++++ 원본 기록

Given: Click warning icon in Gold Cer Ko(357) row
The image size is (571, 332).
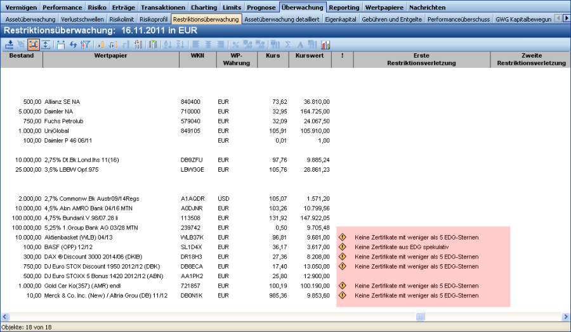Looking at the screenshot, I should (x=343, y=286).
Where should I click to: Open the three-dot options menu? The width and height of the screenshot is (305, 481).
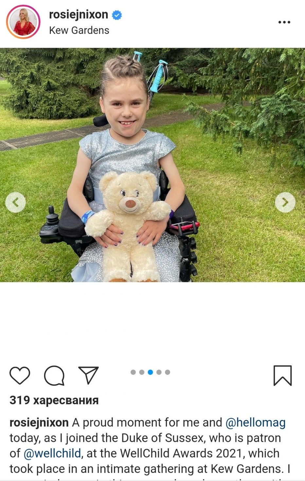point(284,22)
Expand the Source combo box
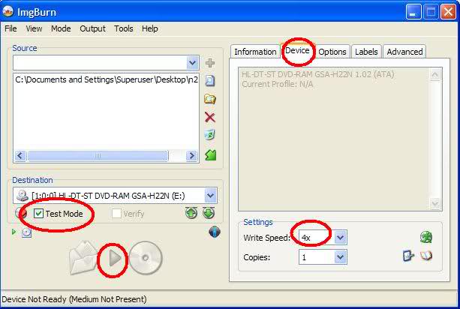460x309 pixels. [192, 63]
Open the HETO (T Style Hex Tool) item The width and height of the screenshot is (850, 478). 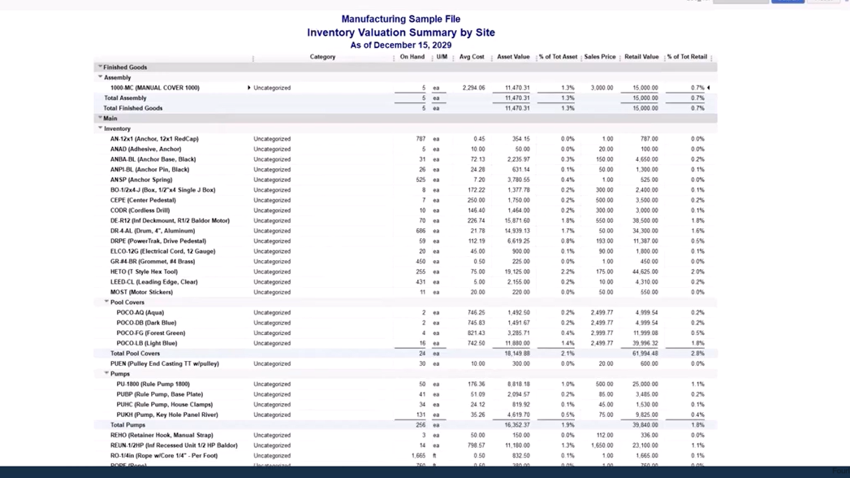(144, 272)
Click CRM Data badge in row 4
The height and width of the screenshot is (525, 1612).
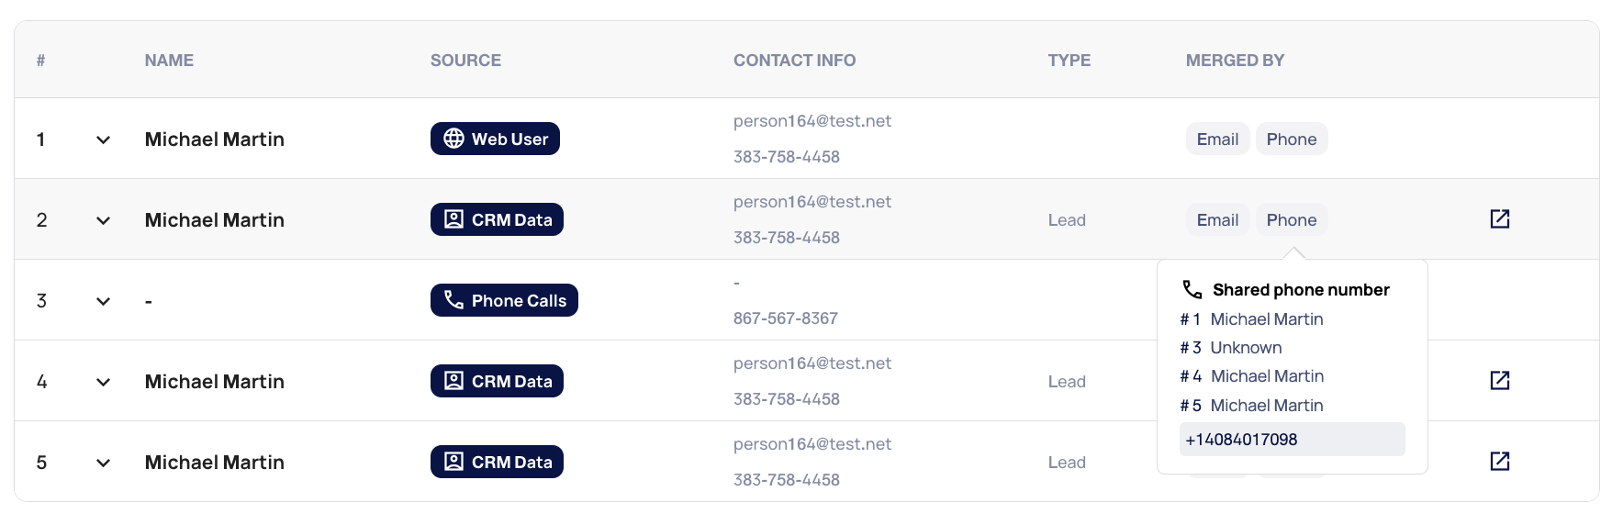(497, 381)
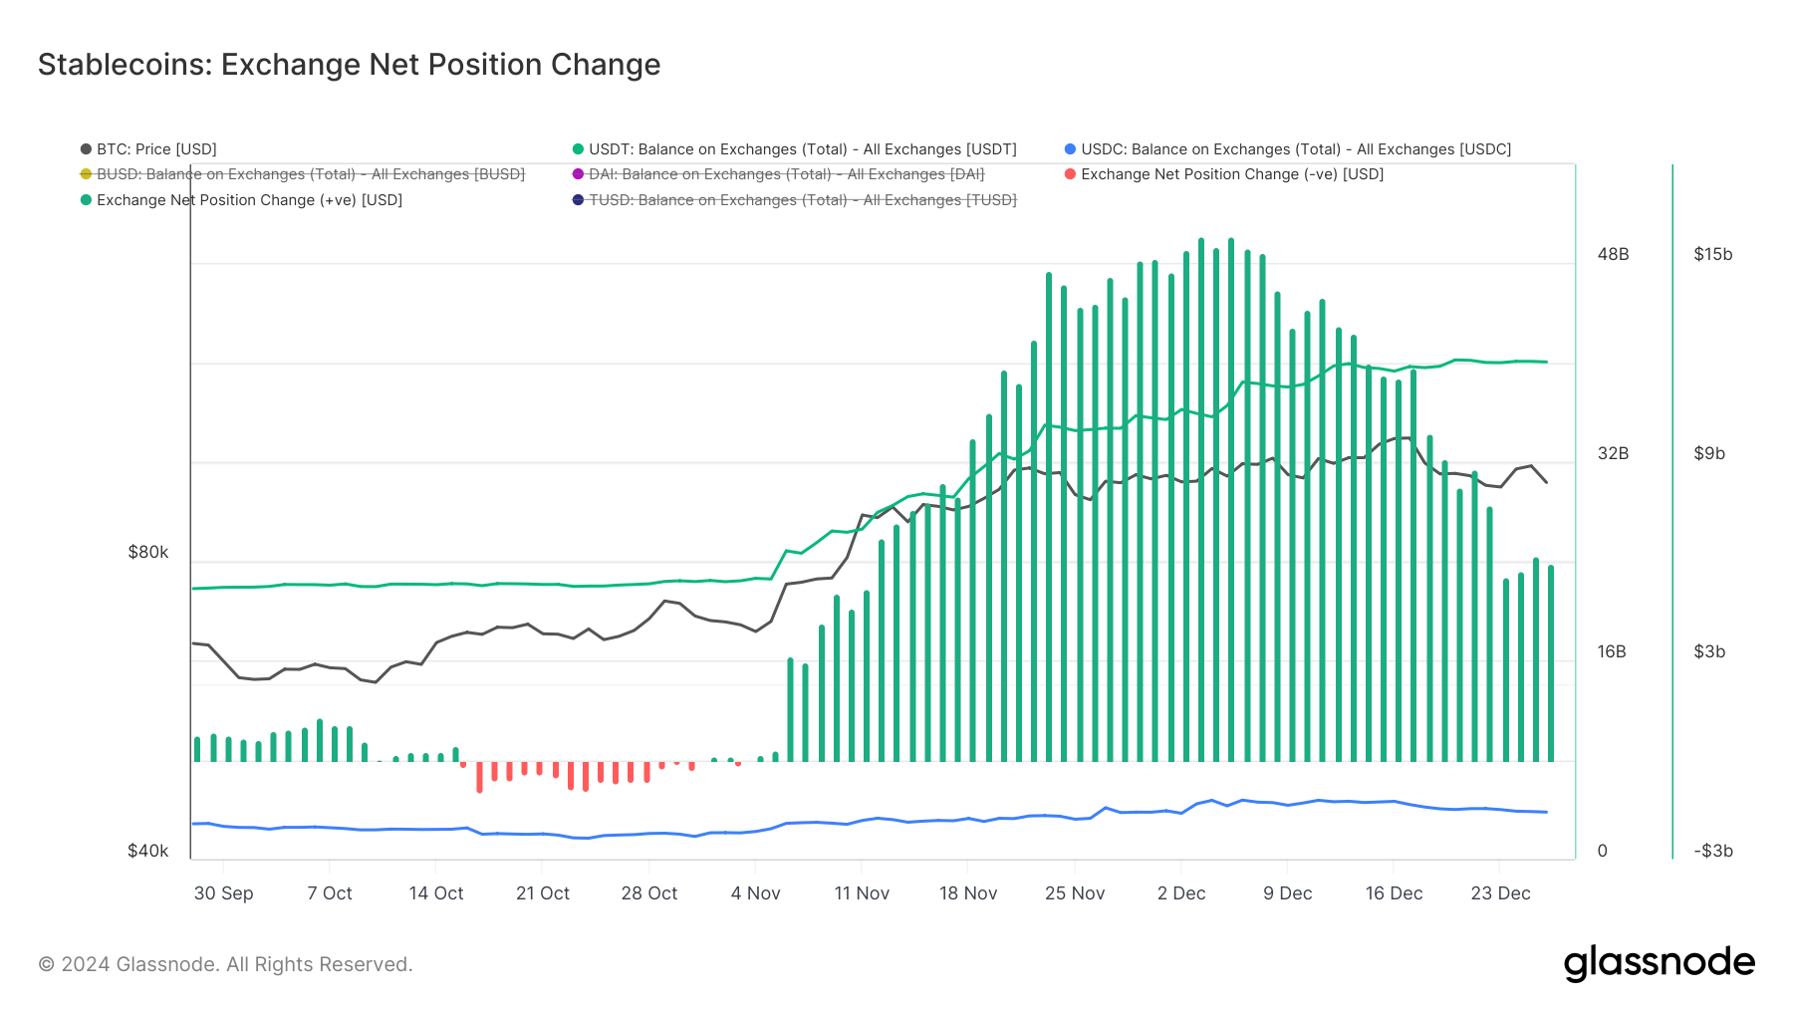Click the 18 Nov date axis label
This screenshot has width=1793, height=1009.
[967, 893]
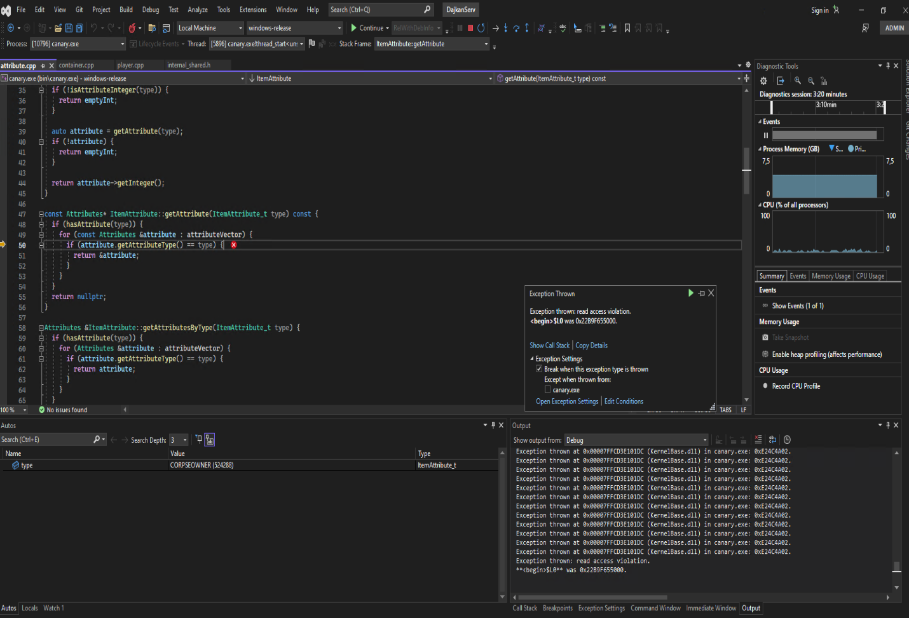The height and width of the screenshot is (618, 909).
Task: Click the Step Into icon
Action: tap(506, 28)
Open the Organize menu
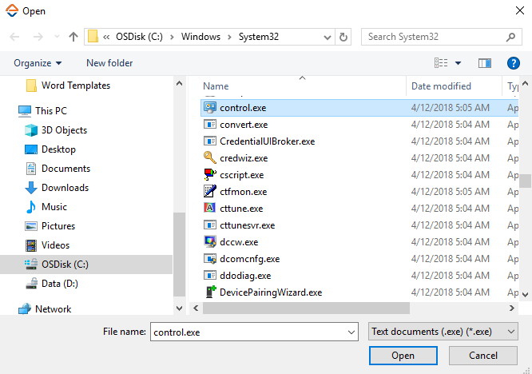Screen dimensions: 532x374 click(x=38, y=63)
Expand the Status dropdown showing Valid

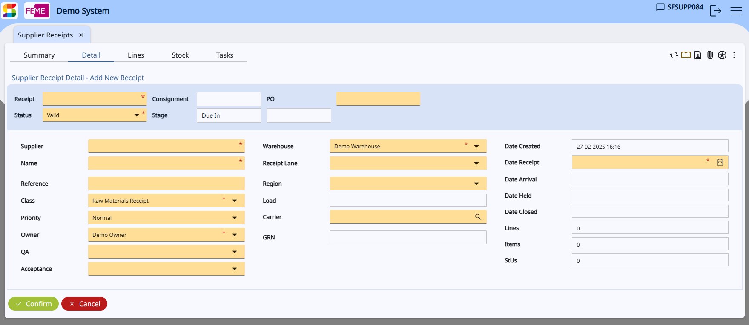[137, 115]
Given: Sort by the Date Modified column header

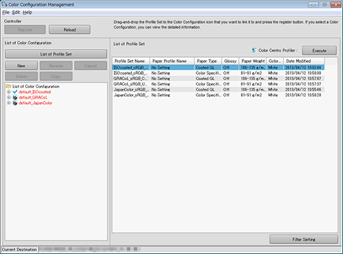Looking at the screenshot, I should (304, 61).
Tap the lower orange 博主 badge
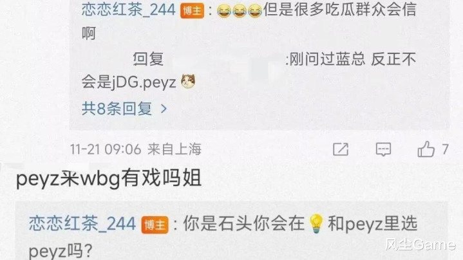This screenshot has width=463, height=260. coord(155,225)
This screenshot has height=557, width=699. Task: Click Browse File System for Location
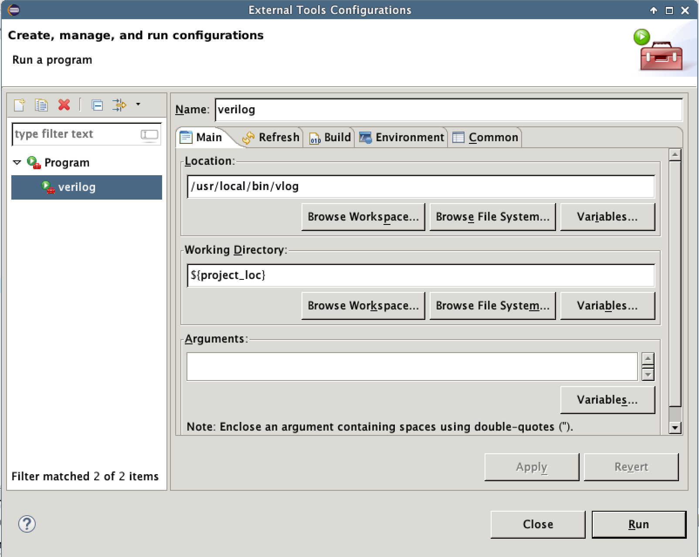point(492,217)
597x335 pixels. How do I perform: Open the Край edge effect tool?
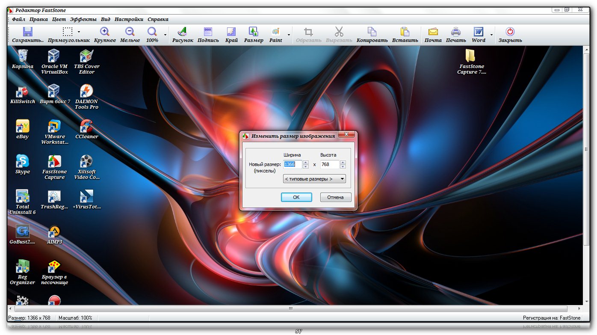pos(231,32)
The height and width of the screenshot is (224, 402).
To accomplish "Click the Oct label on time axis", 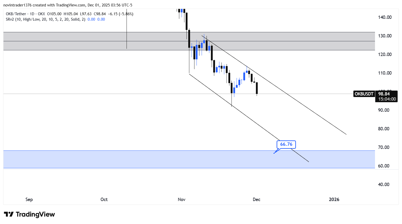I will coord(104,199).
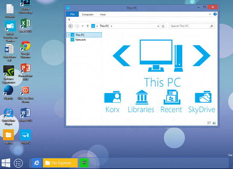Select Network in the navigation pane
Viewport: 233px width, 169px height.
[x=80, y=40]
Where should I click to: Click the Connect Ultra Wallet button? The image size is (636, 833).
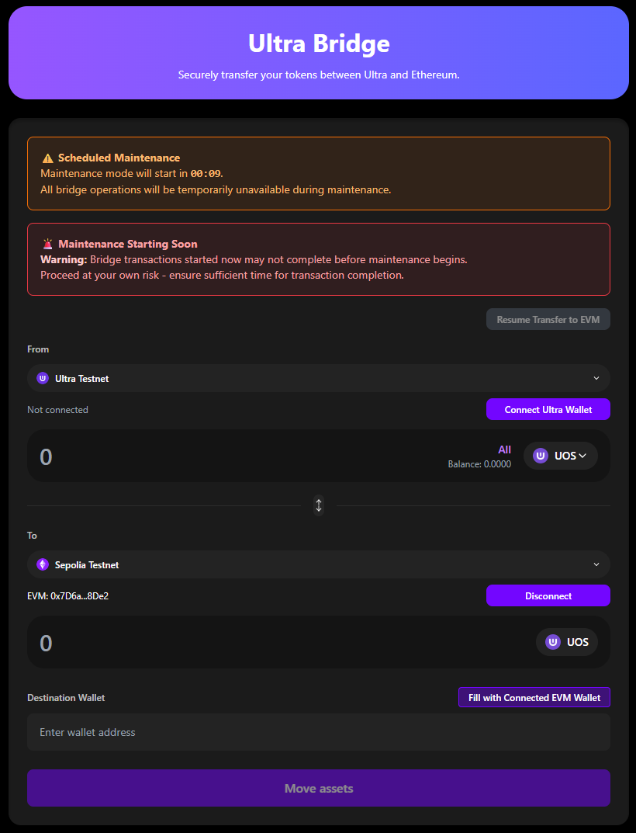click(x=548, y=409)
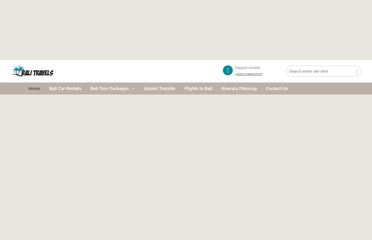Click the 'Support number' label

[248, 68]
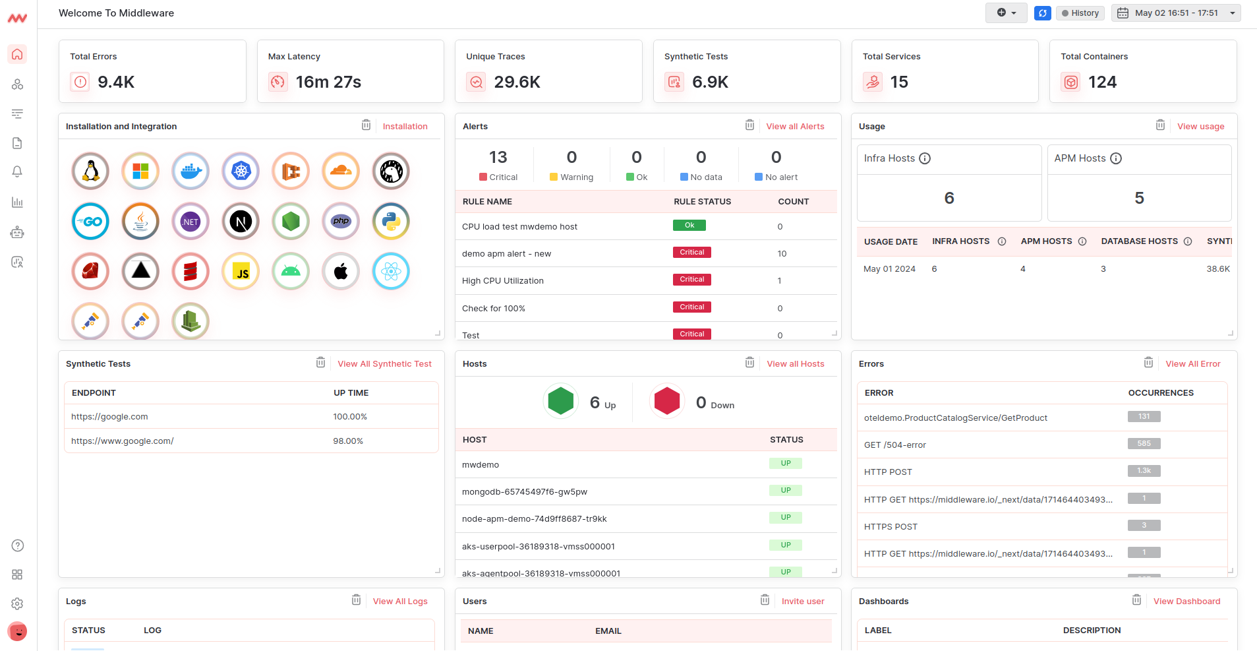Image resolution: width=1257 pixels, height=651 pixels.
Task: Open the Python integration icon
Action: 391,222
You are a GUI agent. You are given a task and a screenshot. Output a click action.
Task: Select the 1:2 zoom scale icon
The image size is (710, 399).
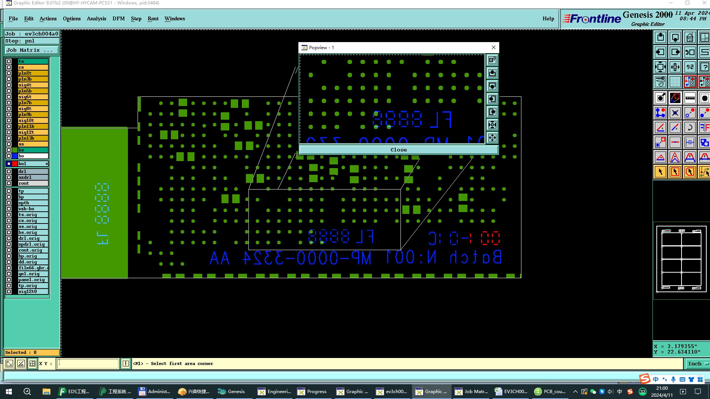point(690,67)
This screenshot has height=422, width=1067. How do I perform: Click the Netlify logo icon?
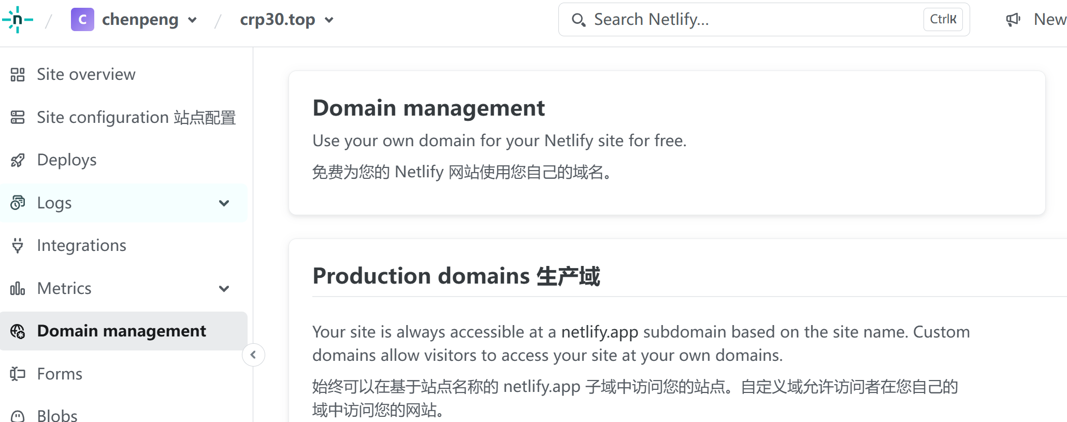point(18,20)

++++++++

▶ **과제 설명**: 위의 줄 가운데 "Expand"라는 단어가 들어 있는 줄을 모두 찾아 그대로 옮겨 보고해 주세요. 대소문자는 구분합니다.

▶ **문제 정답**:
Expand the Source combo box
Expand the Status dropdown showing Valid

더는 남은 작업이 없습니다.